Assigned task
Carry on the article about rational, pragmatic politics outside Washington, starting after its last sentence.

Outposts of Rationality in Our Great Partisan Divide

U.S. politics isn't all poisonous. You just have to leave Washington to realize that.
March 2017
Places like Traverse City, Mich., are coming together on issues that matter to their citizens. (Flickr/Andrew McFarlane)
Peter Harkness
By Peter Harkness  |  Founder, Publisher Emeritus

It’s official: The people who publish the Merriam-Webster dictionary announced in late December that the most searched-for word on its website in 2016 was “surreal.” Though the word attracted heavy traffic all year, the big spike in interest came the day after the election. It reflected a country trying to make sense of an outcome “marked by the intense irrational reality of a dream.”

Here in Washington, I’ve been reflecting on what it means for Governing’s mission. When we launched this magazine in the latter days of the Reagan administration, our purpose was to document and explain an ongoing significant shift in our federal system -- the ascendancy of states and localities -- that the national press had largely missed. We debated a bit about the relative importance of states versus cities and counties, but basically we felt we were on the mark.

In the almost three decades Governing has been chronicling this story, the landscape has changed considerably. The politics of many states now more closely resemble those of D.C., with rigid ideology and hyperpartisanship dominating an increasing number of legislatures. Moving down the food chain to cities, towns and counties, the search for solutions has tended to be more pragmatic and less ideological. But increasingly, there is friction up and down the system -- states at odds with the feds or with their own cities and counties, or both.

Record set
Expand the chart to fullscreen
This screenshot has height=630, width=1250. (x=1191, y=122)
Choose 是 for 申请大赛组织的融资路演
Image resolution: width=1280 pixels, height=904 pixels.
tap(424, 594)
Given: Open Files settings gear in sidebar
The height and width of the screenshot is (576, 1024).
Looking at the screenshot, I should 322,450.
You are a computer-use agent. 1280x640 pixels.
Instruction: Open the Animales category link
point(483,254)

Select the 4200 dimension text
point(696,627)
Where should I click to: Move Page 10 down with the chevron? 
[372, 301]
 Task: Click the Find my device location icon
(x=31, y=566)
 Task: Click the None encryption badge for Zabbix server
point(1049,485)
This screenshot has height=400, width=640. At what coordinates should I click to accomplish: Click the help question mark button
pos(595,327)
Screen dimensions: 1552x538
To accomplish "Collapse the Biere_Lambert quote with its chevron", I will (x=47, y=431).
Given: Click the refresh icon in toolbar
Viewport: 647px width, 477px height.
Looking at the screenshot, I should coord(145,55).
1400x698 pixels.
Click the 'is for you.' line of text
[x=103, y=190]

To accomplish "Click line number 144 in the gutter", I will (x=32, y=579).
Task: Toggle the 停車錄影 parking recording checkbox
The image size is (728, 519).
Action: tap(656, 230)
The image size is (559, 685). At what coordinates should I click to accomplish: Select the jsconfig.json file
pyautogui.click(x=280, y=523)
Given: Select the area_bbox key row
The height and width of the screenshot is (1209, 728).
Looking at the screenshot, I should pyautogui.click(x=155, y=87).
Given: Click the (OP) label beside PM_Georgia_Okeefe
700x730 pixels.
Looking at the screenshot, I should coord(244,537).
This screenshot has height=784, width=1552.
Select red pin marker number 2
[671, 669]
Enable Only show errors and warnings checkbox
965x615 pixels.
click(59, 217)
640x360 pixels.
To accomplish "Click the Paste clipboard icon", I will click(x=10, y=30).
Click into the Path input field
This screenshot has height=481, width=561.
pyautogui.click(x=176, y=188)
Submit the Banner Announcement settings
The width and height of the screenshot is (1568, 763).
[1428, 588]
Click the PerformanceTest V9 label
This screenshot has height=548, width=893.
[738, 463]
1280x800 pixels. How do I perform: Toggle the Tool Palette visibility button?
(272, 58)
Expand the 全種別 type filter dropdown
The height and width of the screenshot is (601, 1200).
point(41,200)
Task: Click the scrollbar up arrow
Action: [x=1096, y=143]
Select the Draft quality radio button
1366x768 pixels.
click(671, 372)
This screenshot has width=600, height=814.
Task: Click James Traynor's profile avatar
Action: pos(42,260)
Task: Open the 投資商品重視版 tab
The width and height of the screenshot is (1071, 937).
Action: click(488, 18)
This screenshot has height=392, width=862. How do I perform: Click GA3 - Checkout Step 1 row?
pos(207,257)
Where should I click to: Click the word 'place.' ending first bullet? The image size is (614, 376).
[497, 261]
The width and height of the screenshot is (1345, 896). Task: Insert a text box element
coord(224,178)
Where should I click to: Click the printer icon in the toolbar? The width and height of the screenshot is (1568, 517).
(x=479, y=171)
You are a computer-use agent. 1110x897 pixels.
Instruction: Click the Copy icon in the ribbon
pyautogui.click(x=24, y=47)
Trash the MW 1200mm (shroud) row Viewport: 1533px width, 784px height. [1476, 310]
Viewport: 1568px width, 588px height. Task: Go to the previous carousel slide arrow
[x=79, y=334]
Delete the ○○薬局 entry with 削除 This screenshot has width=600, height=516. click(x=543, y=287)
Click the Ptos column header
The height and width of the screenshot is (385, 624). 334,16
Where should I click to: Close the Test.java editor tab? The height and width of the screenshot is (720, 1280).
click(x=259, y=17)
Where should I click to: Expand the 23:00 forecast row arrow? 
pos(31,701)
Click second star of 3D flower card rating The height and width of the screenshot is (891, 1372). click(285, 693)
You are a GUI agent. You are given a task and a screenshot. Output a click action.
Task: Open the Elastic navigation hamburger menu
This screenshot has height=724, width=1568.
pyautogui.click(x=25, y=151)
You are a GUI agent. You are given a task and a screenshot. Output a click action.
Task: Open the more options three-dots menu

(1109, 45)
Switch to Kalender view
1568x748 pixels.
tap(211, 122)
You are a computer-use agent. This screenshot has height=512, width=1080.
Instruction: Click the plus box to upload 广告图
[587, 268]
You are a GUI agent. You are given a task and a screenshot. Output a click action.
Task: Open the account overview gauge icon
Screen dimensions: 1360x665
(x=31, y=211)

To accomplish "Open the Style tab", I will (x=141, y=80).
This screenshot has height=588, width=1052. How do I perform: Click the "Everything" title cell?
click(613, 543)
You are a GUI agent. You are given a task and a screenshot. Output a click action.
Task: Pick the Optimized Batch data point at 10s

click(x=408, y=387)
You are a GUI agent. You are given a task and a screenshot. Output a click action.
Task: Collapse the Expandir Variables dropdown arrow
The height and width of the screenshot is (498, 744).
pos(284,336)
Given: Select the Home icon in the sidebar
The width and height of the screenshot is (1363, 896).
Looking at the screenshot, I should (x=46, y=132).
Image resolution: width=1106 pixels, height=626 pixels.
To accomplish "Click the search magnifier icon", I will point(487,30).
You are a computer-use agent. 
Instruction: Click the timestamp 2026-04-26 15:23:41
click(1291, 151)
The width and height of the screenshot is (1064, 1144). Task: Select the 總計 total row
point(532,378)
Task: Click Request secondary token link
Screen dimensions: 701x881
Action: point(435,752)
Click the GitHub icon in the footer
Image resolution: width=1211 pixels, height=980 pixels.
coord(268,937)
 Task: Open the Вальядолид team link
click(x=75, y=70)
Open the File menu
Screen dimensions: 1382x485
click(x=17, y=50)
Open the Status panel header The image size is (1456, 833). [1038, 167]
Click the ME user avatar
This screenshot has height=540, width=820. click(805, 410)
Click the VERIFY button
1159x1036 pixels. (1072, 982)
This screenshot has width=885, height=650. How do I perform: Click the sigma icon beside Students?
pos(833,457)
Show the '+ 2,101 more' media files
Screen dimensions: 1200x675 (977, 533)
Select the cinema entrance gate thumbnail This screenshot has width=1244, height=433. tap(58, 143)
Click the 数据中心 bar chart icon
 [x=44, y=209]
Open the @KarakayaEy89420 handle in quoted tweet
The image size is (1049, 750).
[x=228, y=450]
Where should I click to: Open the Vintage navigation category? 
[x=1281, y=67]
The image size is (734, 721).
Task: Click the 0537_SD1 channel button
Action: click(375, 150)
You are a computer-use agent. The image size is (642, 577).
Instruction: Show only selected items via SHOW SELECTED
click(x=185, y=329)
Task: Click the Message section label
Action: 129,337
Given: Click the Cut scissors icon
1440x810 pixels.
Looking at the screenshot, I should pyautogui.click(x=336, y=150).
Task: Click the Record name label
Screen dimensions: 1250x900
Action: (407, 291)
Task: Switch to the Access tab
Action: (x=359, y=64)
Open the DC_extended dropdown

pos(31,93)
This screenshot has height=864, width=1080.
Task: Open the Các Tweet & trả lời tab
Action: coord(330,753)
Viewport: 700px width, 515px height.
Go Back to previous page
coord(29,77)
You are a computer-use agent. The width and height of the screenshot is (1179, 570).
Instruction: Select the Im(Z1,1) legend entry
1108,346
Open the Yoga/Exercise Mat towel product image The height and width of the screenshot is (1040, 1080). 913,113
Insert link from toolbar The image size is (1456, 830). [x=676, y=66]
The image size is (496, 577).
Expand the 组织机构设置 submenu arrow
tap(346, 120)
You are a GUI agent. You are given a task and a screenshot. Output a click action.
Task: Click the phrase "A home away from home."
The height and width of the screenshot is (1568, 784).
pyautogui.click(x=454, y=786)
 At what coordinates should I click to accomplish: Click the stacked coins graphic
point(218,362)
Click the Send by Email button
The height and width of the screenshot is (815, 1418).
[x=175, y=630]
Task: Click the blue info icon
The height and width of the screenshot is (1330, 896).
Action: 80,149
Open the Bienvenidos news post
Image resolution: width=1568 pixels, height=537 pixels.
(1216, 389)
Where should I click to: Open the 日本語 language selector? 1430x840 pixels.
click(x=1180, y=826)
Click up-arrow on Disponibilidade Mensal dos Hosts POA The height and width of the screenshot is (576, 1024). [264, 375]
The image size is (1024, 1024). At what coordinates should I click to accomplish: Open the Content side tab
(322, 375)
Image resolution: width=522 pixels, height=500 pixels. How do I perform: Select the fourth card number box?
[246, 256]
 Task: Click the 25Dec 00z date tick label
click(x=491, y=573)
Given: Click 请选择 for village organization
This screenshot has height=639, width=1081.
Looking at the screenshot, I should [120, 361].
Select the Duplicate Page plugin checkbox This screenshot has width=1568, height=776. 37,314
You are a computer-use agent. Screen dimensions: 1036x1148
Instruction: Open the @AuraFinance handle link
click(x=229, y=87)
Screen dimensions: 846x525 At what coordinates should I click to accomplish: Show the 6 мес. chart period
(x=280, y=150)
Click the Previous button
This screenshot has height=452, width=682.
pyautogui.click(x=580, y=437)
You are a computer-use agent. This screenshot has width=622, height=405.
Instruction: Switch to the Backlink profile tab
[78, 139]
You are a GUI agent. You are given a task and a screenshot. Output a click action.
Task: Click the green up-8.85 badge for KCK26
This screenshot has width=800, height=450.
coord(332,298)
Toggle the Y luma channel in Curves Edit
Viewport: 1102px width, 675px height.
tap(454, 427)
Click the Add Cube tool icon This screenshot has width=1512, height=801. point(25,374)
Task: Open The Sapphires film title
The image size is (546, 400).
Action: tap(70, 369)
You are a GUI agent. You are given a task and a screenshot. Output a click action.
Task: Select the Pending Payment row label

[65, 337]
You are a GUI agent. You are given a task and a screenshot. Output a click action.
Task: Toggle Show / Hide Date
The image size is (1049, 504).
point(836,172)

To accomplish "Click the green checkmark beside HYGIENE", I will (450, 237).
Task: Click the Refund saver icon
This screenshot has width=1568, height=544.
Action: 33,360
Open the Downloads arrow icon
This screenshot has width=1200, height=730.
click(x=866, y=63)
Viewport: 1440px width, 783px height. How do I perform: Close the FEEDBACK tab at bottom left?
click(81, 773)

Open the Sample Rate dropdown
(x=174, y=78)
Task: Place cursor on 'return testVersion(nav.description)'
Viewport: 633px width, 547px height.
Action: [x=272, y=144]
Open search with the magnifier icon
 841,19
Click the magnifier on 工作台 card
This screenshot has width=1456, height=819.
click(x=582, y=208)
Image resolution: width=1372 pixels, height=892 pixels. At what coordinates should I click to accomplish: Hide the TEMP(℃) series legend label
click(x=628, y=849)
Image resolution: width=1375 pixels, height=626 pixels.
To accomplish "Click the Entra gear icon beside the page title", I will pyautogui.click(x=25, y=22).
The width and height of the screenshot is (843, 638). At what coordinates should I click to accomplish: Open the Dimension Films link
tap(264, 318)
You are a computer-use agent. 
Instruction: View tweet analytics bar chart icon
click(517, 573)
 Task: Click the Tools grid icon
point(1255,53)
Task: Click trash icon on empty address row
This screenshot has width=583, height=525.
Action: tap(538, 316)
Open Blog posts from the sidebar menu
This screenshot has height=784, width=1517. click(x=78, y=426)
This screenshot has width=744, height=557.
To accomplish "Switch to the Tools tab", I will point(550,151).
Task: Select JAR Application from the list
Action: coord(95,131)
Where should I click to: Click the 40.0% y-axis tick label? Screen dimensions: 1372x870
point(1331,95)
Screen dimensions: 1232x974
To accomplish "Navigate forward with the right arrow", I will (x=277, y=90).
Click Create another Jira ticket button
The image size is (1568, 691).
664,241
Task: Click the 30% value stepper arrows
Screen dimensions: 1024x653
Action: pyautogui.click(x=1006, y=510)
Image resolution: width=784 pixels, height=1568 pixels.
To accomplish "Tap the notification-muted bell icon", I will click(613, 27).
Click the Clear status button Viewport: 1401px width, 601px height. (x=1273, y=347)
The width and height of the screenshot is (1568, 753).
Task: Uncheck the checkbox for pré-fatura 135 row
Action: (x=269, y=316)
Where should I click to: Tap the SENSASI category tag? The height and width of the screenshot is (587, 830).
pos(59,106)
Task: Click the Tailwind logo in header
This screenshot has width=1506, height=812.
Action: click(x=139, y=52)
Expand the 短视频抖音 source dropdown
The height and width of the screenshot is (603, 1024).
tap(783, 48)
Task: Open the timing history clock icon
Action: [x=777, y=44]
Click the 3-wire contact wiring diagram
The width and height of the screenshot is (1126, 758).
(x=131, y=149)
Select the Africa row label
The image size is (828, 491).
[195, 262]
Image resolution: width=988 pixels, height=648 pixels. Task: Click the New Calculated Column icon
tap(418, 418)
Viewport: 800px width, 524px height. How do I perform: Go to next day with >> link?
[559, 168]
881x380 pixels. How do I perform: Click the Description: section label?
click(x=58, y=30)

Answer for this exercise
Still, there are plenty of surprises. My wife and I spend part of the year in a rural part of northwestern Michigan, about 40 miles west of Traverse City. Six weeks after the 2016 election, commissioners in Traverse City voted unanimously to go completely green -- switching over to wind, solar and geothermal energy sources to power all city operations within the next three years. Surrounding Grand Traverse County had just voted Republican, for a presidential candidate who shows no interest in moving away from fossil fuels. But that did not seem to matter.

States are doing some interesting things as well. In late December, Republican Gov. John Kasich of Ohio vetoed a bill passed by the GOP legislature that would have weakened the state’s clean energy requirements for power companies. Later this year, the Maryland Legislature is expected to override a gubernatorial veto of a green energy bill similar to the one that passed in Traverse City.

On a wide variety of other issues, states will find themselves at odds with the Trump administration or with their localities. Immigration probably is the most emotional and politically sensitive, health care the most complex and unpredictable, and infrastructure the least partisan and divisive -- depending on how it is addressed.

The Democrats will be playing defense, since they only control the governorship and both houses of the legislature in five states -- their worst numbers going all the way back to the Civil War. So not surprisingly, they’re focused on rebuilding what some insist is a long-neglected political infrastructure. California, now the center of Democratic opposition to Trump among states and localities, has hired former U.S. Attorney General Eric Holder for both legal and political advice on how best to counter the Trump administration and begin rebuilding the party. Holder’s top priority will be winning more state legislative seats nationally before the next round of redistricting after the election in 2020.

But all of that is just the latest version of an old political story. There is something else going on here. One reason cities, counties and their metro regions have emerged as more serious players in our federal system is their growing ability to attract disparate forces within their communities in common purpose, avoiding all the political potholes that trip up others at the state level.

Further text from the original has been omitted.